Stored items from a collection
####
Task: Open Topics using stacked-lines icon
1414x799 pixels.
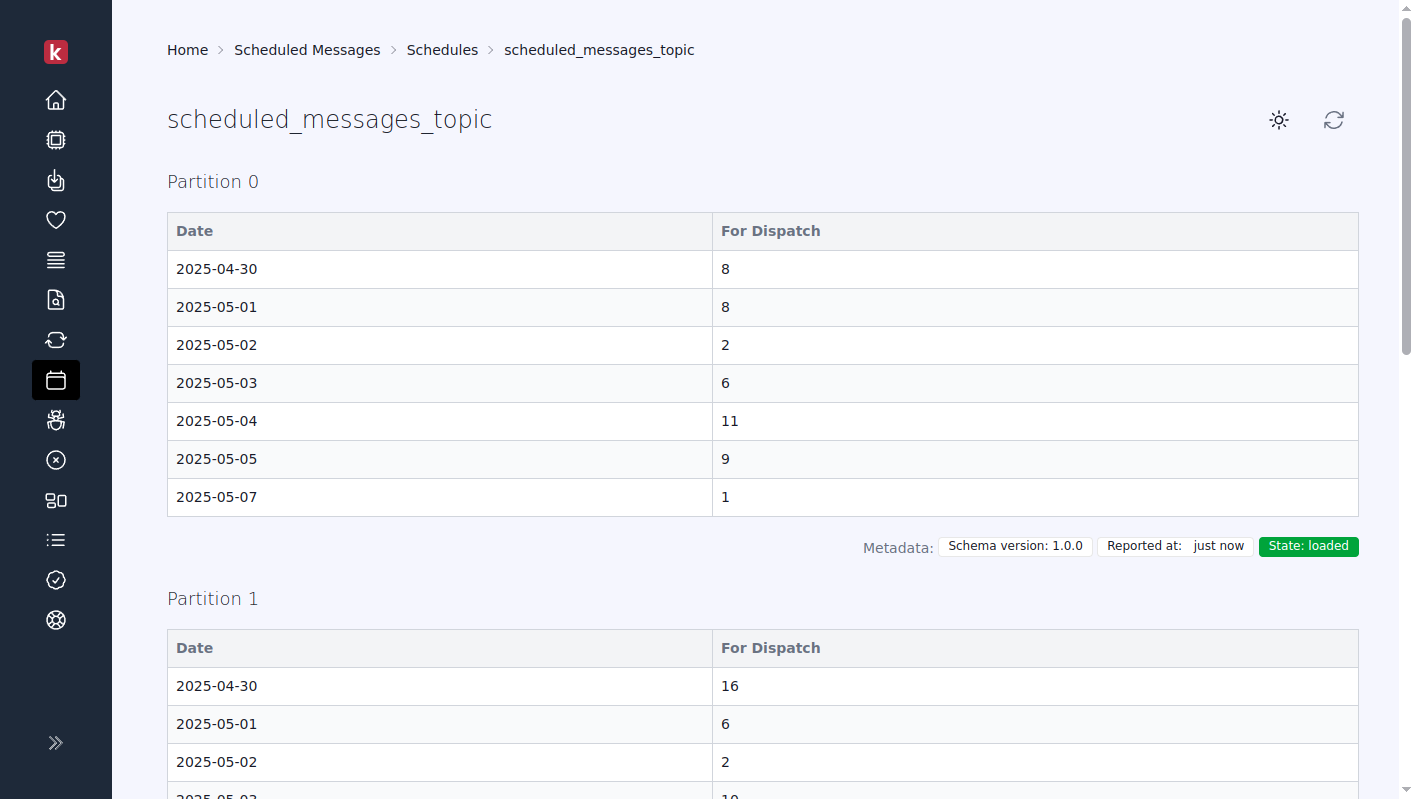Action: coord(56,260)
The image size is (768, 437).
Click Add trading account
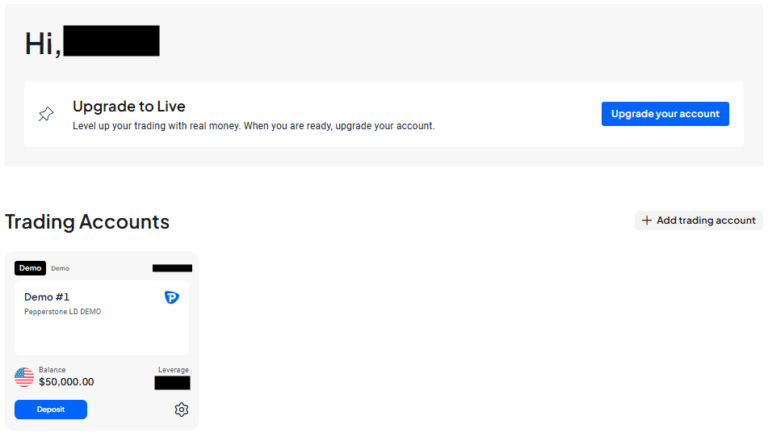[x=699, y=220]
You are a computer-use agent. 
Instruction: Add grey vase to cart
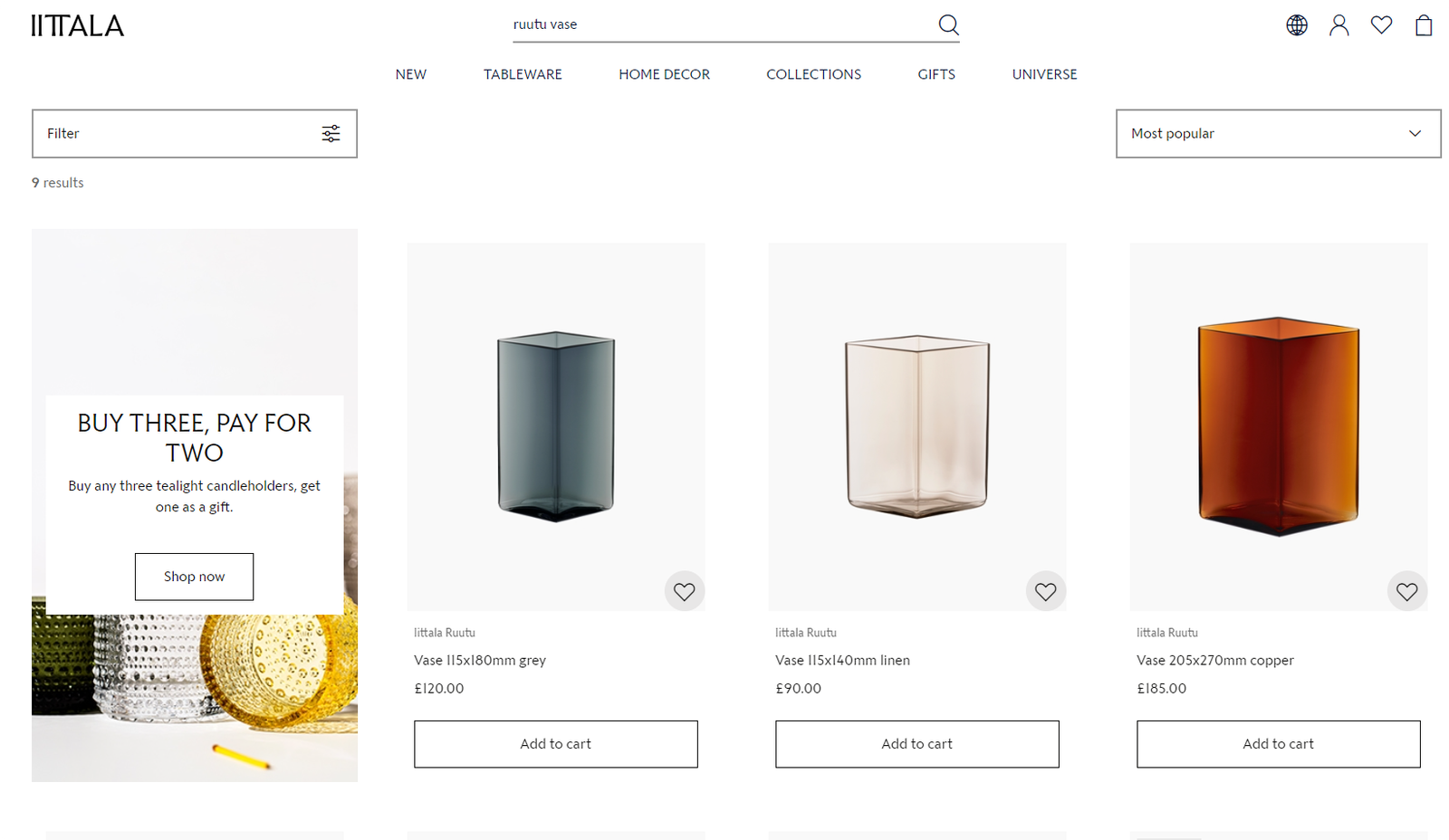pyautogui.click(x=555, y=744)
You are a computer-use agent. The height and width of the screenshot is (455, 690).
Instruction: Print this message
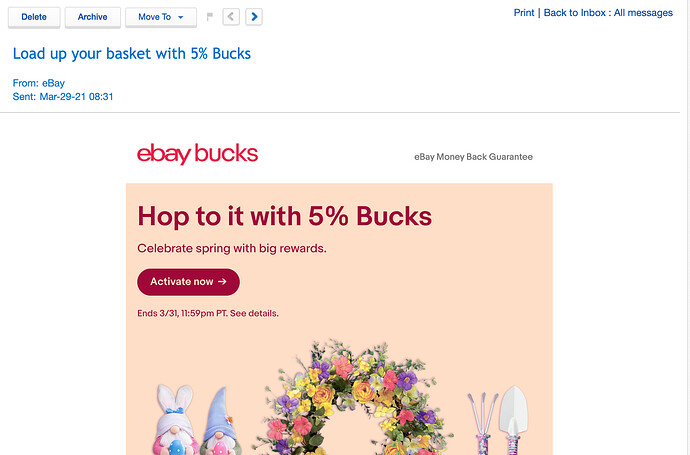click(524, 13)
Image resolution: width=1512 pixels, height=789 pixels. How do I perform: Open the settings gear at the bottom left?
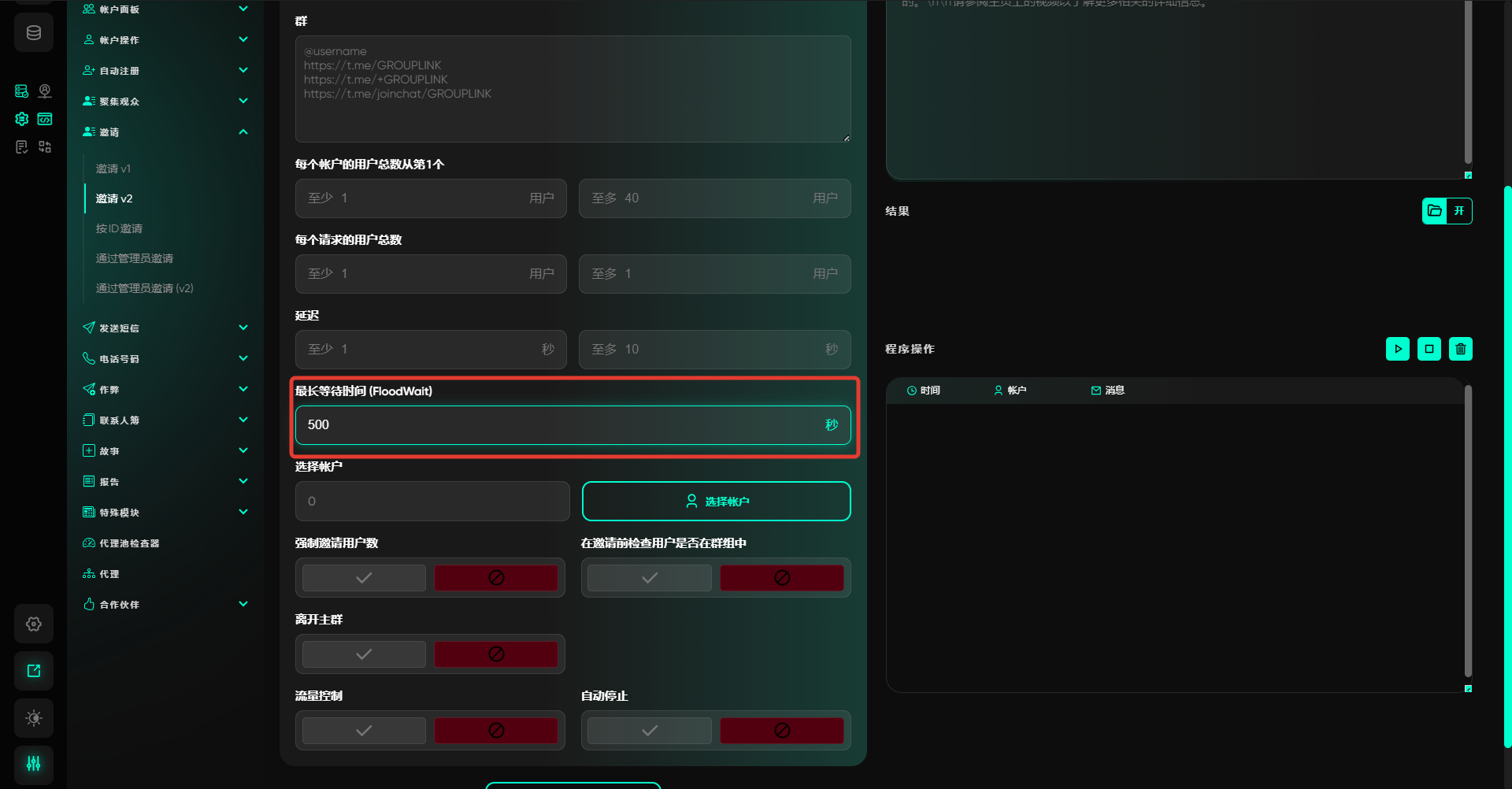34,624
####
> **EXERCISE OBJECTIVE**
From the first line to the last, output the data exactly, without the pictures.

> **SOLUTION TO THE EXERCISE**
Task: Open Topics using stacked-lines icon
1414x799 pixels.
Action: coord(56,260)
The image size is (768, 437).
Click Add trading account
[x=699, y=220]
You are a computer-use agent. 
Instruction: Add grey vase to cart
pyautogui.click(x=555, y=744)
You are a computer-use agent. The height and width of the screenshot is (455, 690).
Instruction: Print this message
click(524, 13)
Image resolution: width=1512 pixels, height=789 pixels. How do I perform: Open the settings gear at the bottom left?
34,624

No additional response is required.